Novel by Michael Murphy

Golf in the Kingdom is a 1971 novel by Michael Murphy. It has sold over a million copies and been translated into 19 languages. Golf in the Kingdom tells the story of Michael Murphy, a young traveler who accidentally stumbles on a mystical golfing expert while in Scotland.

Murphy was inspired to write the book after his time at the Sri Aurobindo Ashram. He became interested in the similarities between descriptions of successful athletes and people who said they had achieved the state of Zen. The novel spawned the Shivas Irons Society, an organization whose members combine golf and meditation. In 1997, Murphy wrote a sequel, The Kingdom of Shivas Irons.

==Plot==
While on layover on his way to an ashram in India, Michael Murphy decides to play a round of golf at Burningbush, a famous local golf course. There he meets the mysterious and charismatic golf pro Shivas Irons who over a 24-hour period teaches him about golf and spirituality.

==Film version==
Clint Eastwood purchased the rights to the book, but abandoned the project after writing several unfinished scripts in the early 1990s.

In 2009, Murphy, producer Mindy Affrime and director Susan Streitfeld began filming their version of the book.
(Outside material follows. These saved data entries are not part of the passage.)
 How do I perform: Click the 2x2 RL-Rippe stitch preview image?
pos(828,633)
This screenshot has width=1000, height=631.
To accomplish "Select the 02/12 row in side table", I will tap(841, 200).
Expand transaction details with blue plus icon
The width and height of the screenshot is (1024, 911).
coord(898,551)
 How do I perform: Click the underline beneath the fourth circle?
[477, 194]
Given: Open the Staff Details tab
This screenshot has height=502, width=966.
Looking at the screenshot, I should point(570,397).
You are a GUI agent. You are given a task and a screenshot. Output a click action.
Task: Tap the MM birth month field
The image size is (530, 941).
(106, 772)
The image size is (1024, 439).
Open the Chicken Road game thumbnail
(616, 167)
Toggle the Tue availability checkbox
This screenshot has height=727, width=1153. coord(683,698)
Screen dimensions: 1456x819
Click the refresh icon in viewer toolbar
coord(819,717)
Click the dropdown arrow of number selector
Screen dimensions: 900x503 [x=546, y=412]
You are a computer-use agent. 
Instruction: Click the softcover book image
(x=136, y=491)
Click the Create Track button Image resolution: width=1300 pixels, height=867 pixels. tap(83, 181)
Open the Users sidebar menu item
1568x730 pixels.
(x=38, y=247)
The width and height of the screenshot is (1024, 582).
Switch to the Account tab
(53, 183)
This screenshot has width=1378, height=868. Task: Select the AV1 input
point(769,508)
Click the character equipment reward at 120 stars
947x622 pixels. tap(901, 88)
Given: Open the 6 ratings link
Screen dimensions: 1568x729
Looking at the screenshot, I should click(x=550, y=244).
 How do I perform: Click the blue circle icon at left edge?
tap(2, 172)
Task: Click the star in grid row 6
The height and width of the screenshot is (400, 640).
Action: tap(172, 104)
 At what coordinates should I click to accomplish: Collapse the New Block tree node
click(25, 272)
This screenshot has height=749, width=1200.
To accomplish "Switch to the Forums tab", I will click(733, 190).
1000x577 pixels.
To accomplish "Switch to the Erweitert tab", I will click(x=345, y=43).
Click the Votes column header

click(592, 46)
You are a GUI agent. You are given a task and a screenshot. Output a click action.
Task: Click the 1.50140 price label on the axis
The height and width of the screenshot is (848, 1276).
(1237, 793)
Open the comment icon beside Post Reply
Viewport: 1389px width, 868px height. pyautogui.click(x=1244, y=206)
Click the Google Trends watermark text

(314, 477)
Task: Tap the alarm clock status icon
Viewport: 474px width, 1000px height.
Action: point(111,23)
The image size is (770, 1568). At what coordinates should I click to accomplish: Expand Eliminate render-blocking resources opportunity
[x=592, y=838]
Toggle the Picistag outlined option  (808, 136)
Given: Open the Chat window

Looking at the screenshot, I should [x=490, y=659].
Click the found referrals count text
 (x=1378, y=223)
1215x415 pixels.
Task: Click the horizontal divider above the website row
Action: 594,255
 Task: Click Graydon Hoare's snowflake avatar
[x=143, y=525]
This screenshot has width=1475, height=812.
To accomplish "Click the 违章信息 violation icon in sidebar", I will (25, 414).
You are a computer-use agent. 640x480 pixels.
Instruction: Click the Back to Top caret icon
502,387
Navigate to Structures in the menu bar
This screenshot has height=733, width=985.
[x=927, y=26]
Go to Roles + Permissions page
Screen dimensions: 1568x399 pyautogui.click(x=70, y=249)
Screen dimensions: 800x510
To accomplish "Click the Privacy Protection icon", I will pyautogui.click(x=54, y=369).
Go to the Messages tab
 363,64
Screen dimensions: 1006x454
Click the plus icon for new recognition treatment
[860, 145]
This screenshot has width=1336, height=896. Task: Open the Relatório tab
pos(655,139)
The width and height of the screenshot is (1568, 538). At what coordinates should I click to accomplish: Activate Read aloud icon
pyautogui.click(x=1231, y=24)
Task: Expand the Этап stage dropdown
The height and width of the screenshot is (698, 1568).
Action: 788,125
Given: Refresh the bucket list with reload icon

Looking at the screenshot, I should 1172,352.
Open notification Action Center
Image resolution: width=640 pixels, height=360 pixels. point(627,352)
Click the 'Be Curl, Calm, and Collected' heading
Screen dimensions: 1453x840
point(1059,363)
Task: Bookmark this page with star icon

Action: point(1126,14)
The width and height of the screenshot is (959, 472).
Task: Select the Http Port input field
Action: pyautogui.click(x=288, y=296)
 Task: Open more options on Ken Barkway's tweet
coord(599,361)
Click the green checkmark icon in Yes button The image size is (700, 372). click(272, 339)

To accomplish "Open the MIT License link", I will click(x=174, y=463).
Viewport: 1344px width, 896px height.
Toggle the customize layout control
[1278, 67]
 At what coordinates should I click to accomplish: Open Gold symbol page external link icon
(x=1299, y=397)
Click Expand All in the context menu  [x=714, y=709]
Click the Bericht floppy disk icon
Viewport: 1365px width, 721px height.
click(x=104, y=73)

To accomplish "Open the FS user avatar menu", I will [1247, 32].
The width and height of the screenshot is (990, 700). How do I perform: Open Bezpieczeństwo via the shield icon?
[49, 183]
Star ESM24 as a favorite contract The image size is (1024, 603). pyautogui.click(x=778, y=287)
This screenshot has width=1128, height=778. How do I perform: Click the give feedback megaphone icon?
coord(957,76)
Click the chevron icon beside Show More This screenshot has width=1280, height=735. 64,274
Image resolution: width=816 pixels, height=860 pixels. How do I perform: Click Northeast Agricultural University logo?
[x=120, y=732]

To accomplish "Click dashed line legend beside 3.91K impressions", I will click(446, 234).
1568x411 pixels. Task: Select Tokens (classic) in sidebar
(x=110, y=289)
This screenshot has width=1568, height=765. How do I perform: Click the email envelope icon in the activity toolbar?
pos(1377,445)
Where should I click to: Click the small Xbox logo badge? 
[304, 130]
Shot on location at Bandon Dunes Golf Resort, it stars David O'Hara and Mason Gamble and premiered in New York City on July 29, 2011. Review aggregator Metacritic rates the film version 13 out of 100, indicating "overwhelming dislike", with all five critic reviews being negative.

Golf in the Kingdom is referenced in the fifth episode of season one of the television series Franklin & Bash.